- [EXERCISE PROMPT]:
Output every line of the listing below word for word, leaving out the pictures.

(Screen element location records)
============

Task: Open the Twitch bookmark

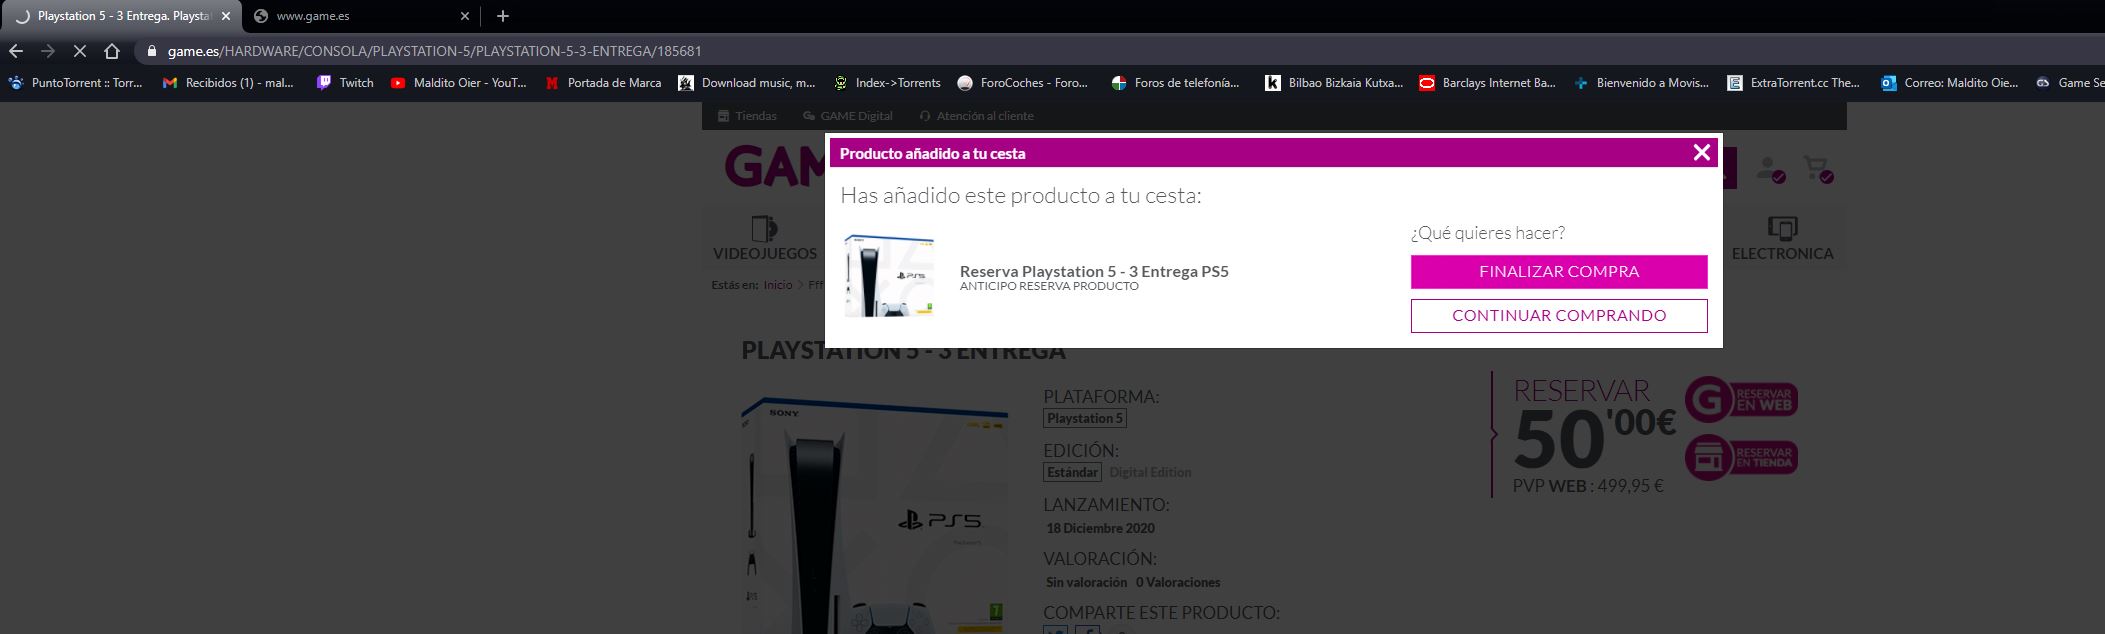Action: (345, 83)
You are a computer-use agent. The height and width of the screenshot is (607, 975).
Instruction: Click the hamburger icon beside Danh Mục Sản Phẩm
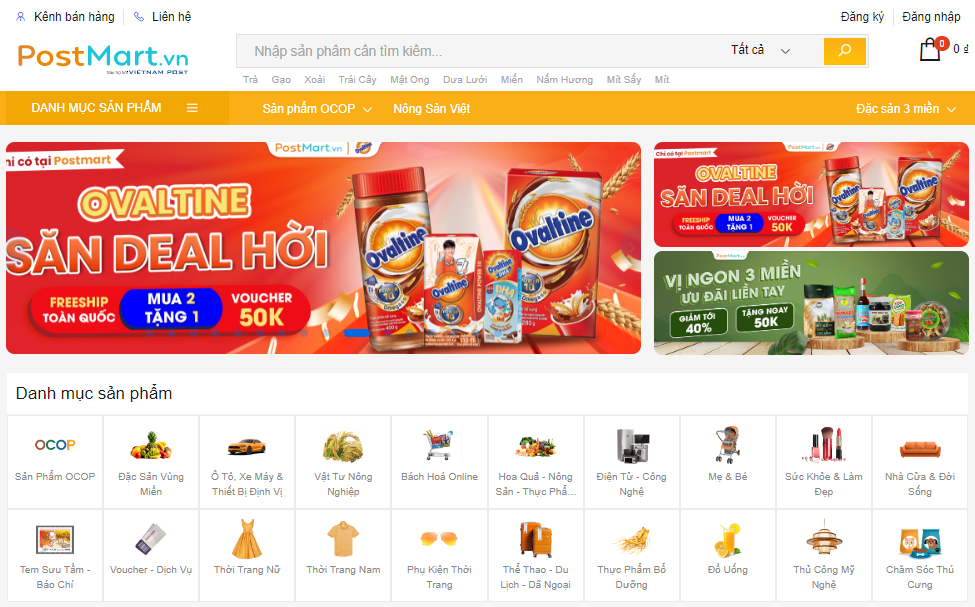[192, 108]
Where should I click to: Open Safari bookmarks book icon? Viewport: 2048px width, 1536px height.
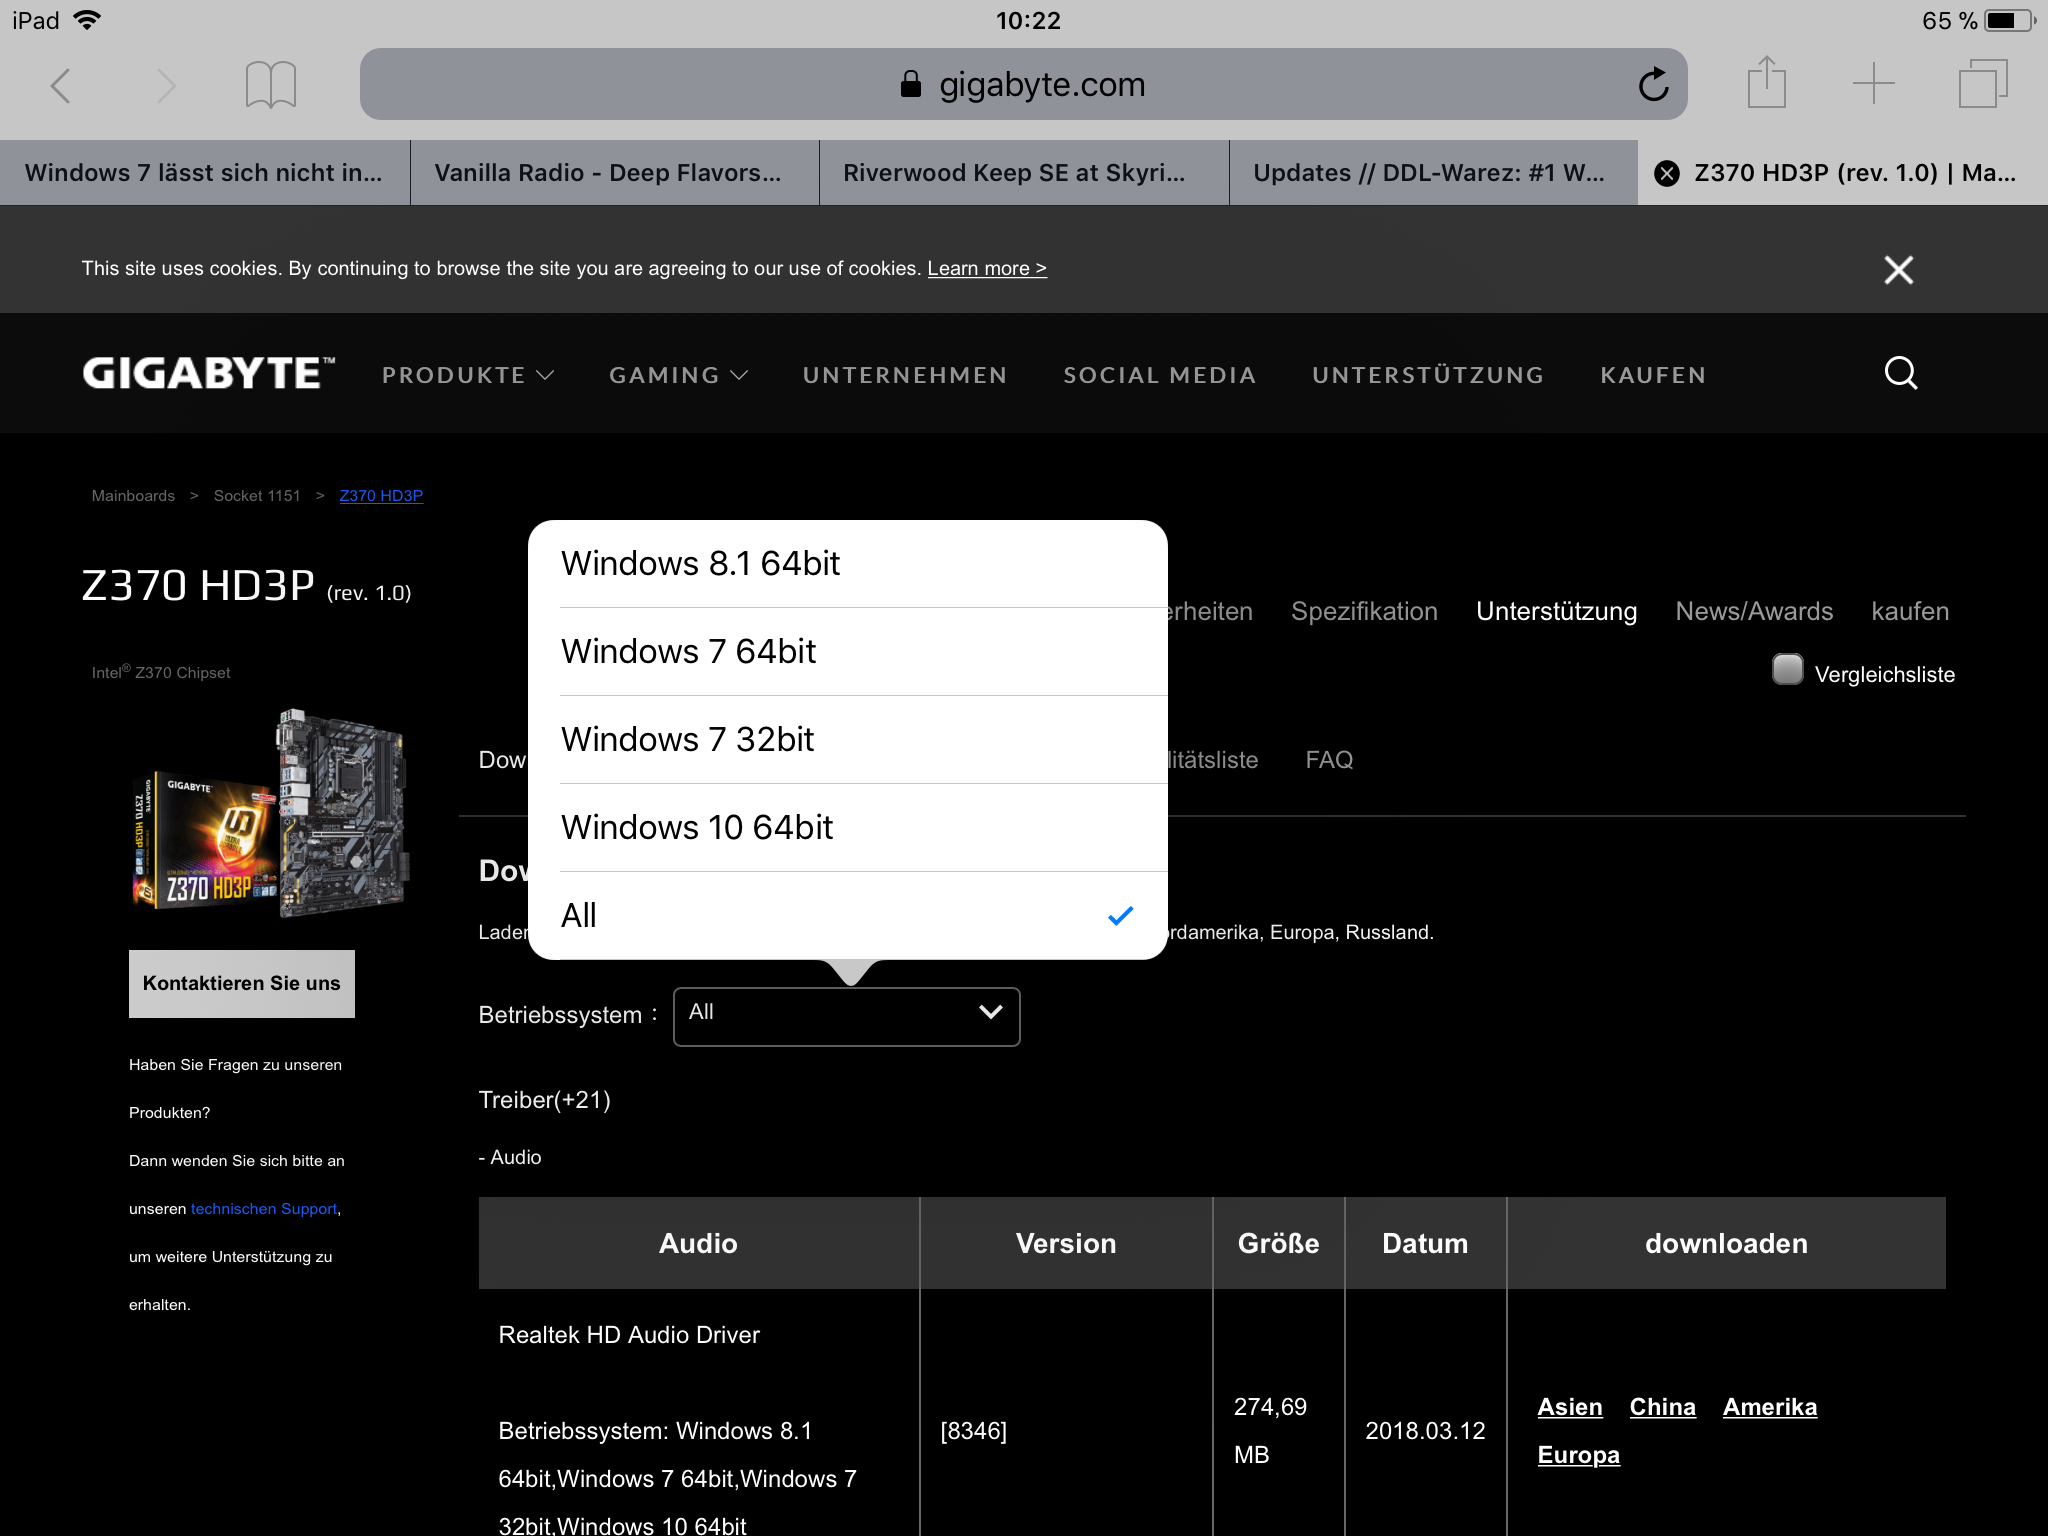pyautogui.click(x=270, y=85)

============

- [FULL OUTPUT]:
Task: Open the Twitch bookmark

Action: (345, 83)
You are a computer-use agent. The height and width of the screenshot is (607, 975).
Instruction: Click the hamburger icon beside Danh Mục Sản Phẩm
[192, 108]
Where should I click to: Open Safari bookmarks book icon? Viewport: 2048px width, 1536px height.
pyautogui.click(x=270, y=85)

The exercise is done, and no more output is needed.